Real Utopias as a pathway to an alternative future

The expansion of markets and pressures for endless growth in material consumption are not contingent features of a dynamic capitalist economy; they are intrinsic to an economy rooted in the competitive drive for profits and capital accumulation. Any serious effort to counteract these dynamics, therefore, must also attempt to transcend capitalism. But how is this possible? While capitalism has become more destructive both to the lives of people and the health of the environment, it seems to most people either to be an unalterable force of nature or to be backed by unassailably powerful social forces. Social democratic hopes of taming capitalism by neutralizing its harmful effects through decisive state regulations have been undermined by the globalization and financialization of capital. Revolutionary ambitions of smashing capitalism through a ruptural seizure of state power, a coercive dissolution of capitalist institutions and their replacement by an emancipatory alternative, lack credibility. Are these the only logics of transformation? There may be a different route that points beyond capitalism: eroding capitalism by building emancipatory alternatives to capitalism in the spaces and cracks within capitalist economies and struggling to defend and expand those spaces.

Erik Olin Wright was born in Berkeley, California, in 1947, grew up in Kansas, and was educated at Harvard, Balliol College, Oxford, and the University of California-Berkeley, where he received his PhD in Sociology in 1976. He has taught sociology at the University of Wisconsin since 1976 where he is currently C. Wright Mills Professor of Sociology and Vilas Distinguished Research Professor. His academic work has been centrally concerned with reconstructing the Marxist tradition of social theory and research in ways that attempt to make it more relevant to contemporary concerns and more cogent as a scientific framework of analysis. His empirical research has focused especially on the changing character of class relations in developed capitalist societies. Since 1992 he has directed The Real Utopias Project which explores a wide range of proposals for new institutional designs that embody emancipatory ideals and yet are attentive to issues of pragmatic feasibility. He was president of the American Sociological Association in 2011-12.

Website: www.ssc.wisc.edu/~wright

His publications include:

Class, Crisis and the State (1978)

Class Structure and Income Determination (1979)

Classes (1985)

Reconstructing Marxism (1992)

Interrogating Inequality (Verso, 1994)

Class Counts (1997)

Deepening Democracy (with Archon Fung, 2003)

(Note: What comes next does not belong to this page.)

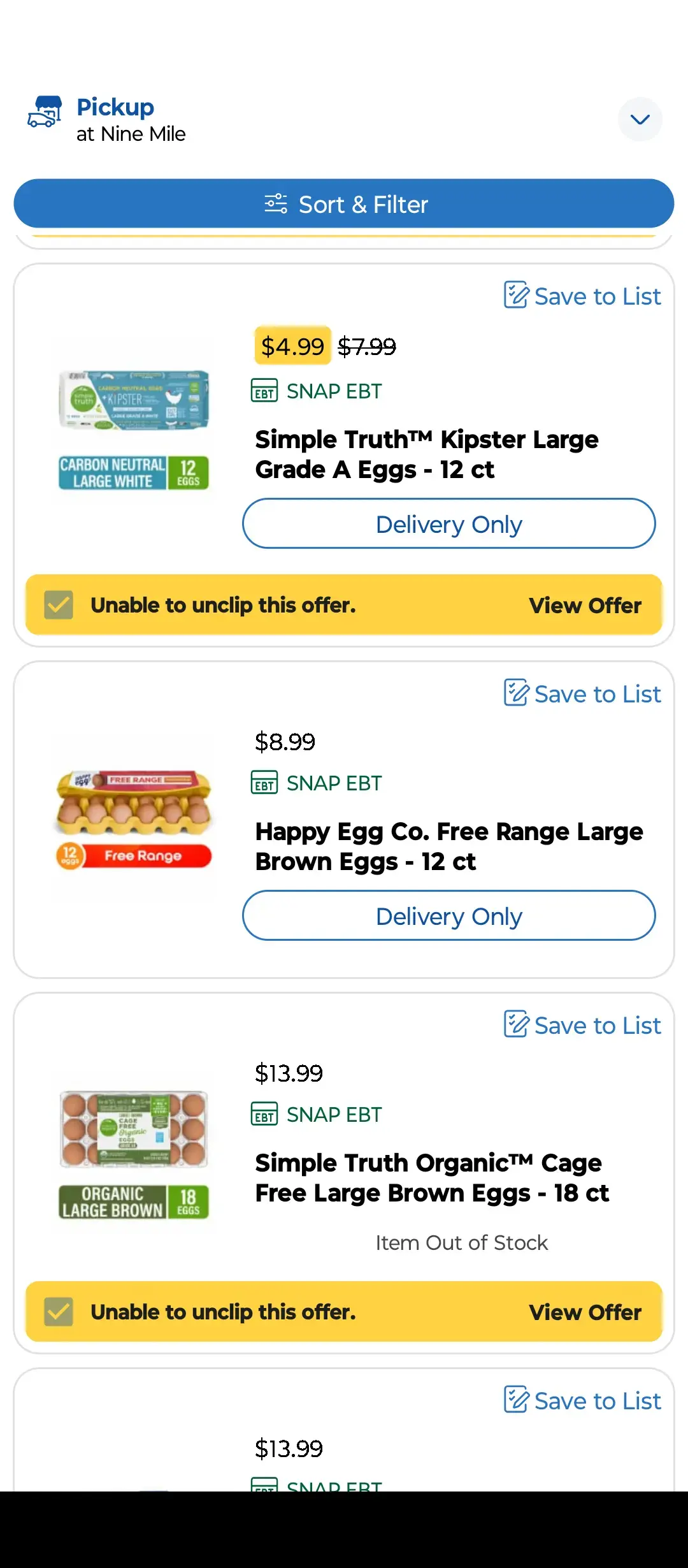Viewport: 688px width, 1568px height.
Task: Click the EBT icon on Organic Cage Free eggs
Action: click(x=264, y=1114)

Approaches to Class Analysis (2005)

Envisioning Real Utopias (2010)

American Society: how it really works (with Joel Rogers. 2011 and 2015)

Understanding Class (2015)

Alternatives to Capitalism (with Robin Hahnel, 2016)

He is currently working on a new manuscript, How to be an Anti-Capitalist in the 21st Century.

Key Note: Monika Griefahn

Act, but act positive – to face the
challenges of our times

The world and our life on it face a lot of challenges – ecologically as well as in terms of human rights, democracy and health. People can be change makers and solve problems. This is my personal experience of about 40 years of commitment to make the world better. During my journey of life I found at every state and every level people who wanted the same and who committed themselves to improve the world, too. There is always somebody who cares. I started out as an environmental activist, went into politics and am now working for the economy without fundamentally having changed my aim to improve the world’s situation – for itself and for the people living on it.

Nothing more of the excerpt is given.